» Exercise brief:
A word-for-word copy of every entry below is required; the images do not belong in it.

########

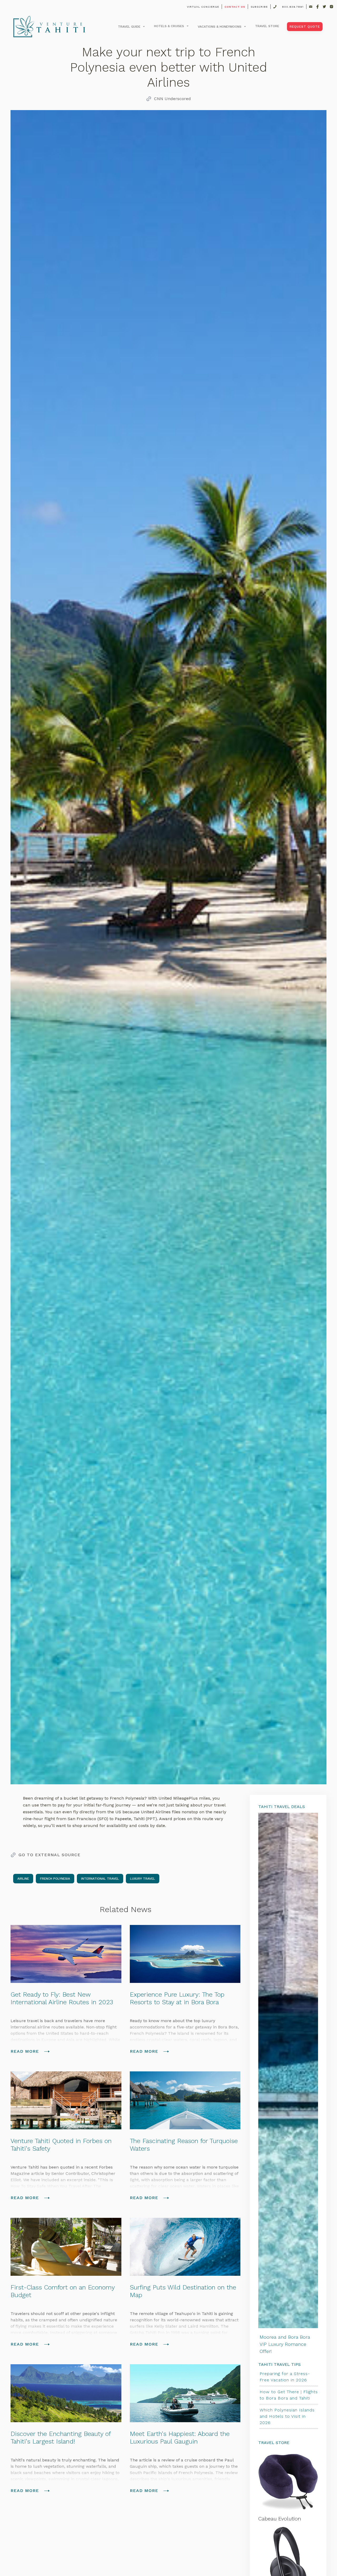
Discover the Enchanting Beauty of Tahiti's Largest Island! (61, 2437)
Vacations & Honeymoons (219, 26)
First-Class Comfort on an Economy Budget (63, 2291)
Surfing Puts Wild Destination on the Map (183, 2291)
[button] (131, 27)
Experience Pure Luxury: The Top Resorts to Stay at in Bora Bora (177, 1998)
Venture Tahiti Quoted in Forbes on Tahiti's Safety (61, 2144)
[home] (49, 26)
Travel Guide (129, 26)
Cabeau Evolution (279, 2518)
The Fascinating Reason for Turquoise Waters (184, 2144)
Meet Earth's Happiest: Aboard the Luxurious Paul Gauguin (180, 2437)
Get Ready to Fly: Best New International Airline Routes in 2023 (62, 1998)
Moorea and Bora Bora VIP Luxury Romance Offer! (285, 2344)
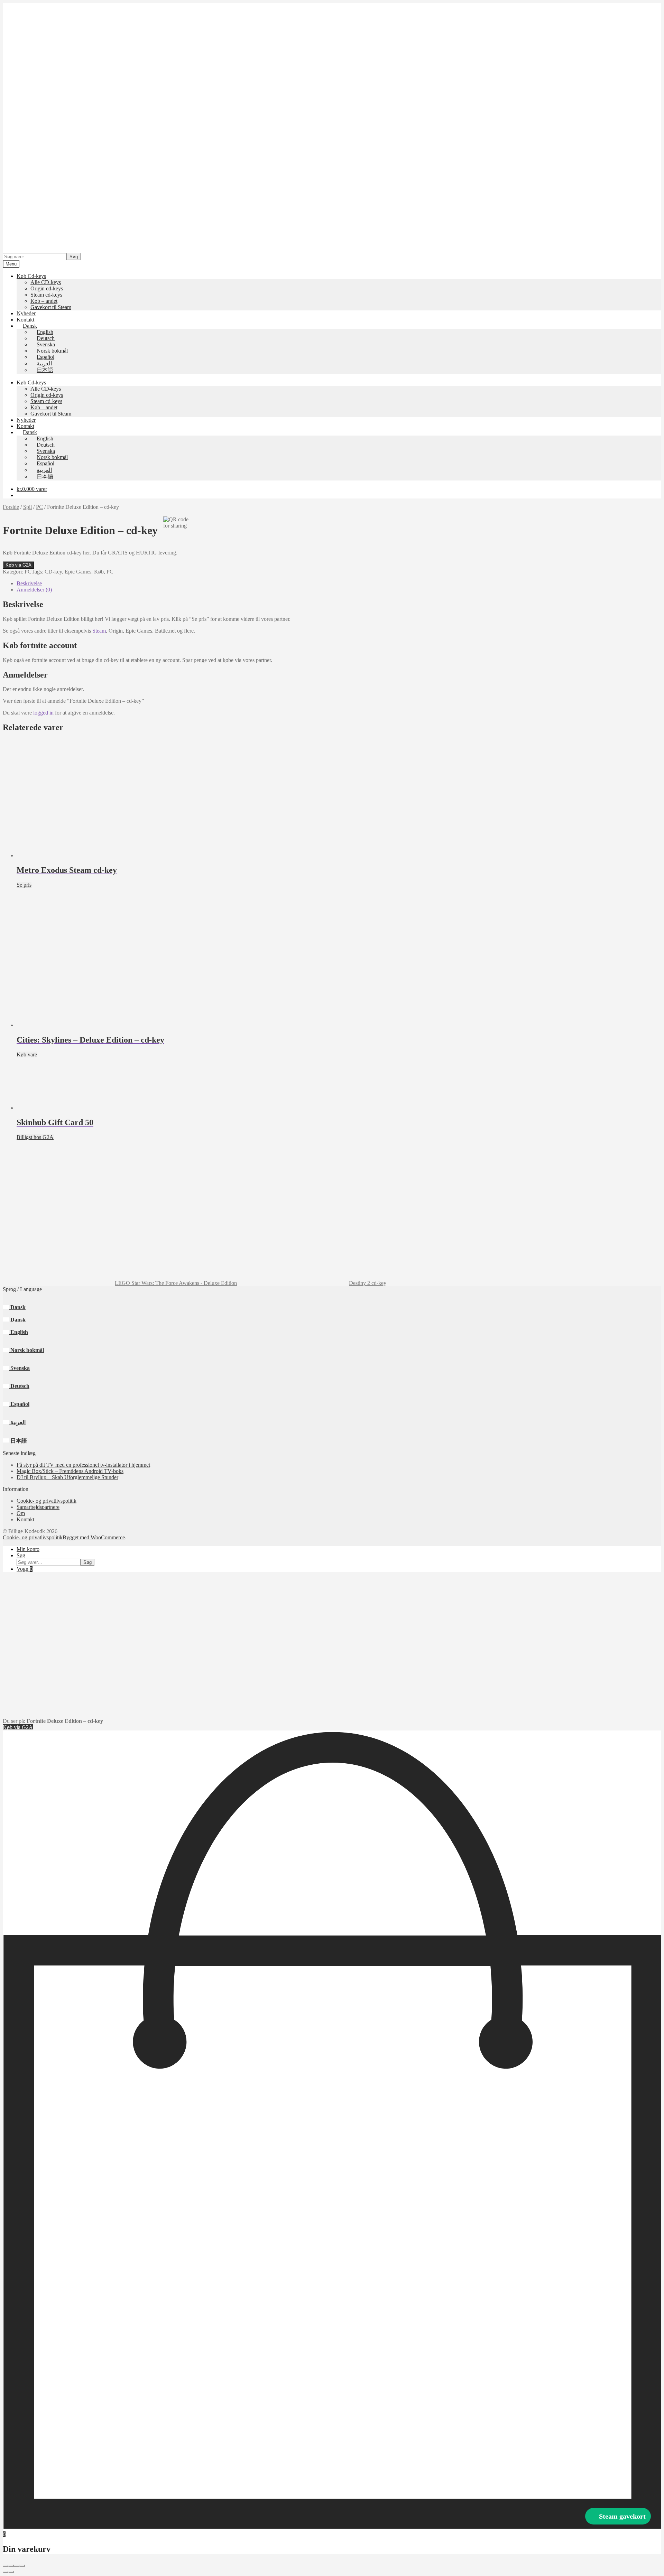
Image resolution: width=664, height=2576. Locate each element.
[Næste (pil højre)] (11, 2572)
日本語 (18, 1441)
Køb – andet (43, 301)
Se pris (24, 885)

########

» Exercise output:
Discover the Enchanting Beauty of Tahiti's Largest Island! (61, 2437)
Vacations & Honeymoons (219, 26)
First-Class Comfort on an Economy Budget (63, 2291)
Surfing Puts Wild Destination on the Map (183, 2291)
[button] (131, 27)
Experience Pure Luxury: The Top Resorts to Stay at in Bora Bora (177, 1998)
Venture Tahiti Quoted in Forbes on Tahiti's Safety (61, 2144)
[home] (49, 26)
Travel Guide (129, 26)
Cabeau Evolution (279, 2518)
The Fascinating Reason for Turquoise Waters (184, 2144)
Meet Earth's Happiest: Aboard the Luxurious Paul Gauguin (180, 2437)
Get Ready to Fly: Best New International Airline Routes in 2023 (62, 1998)
Moorea and Bora Bora VIP Luxury Romance Offer! (285, 2344)
Image resolution: width=664, height=2576. Locate each element.
[Næste (pil højre)] (11, 2572)
日本語 (18, 1441)
Køb – andet (43, 301)
Se pris (24, 885)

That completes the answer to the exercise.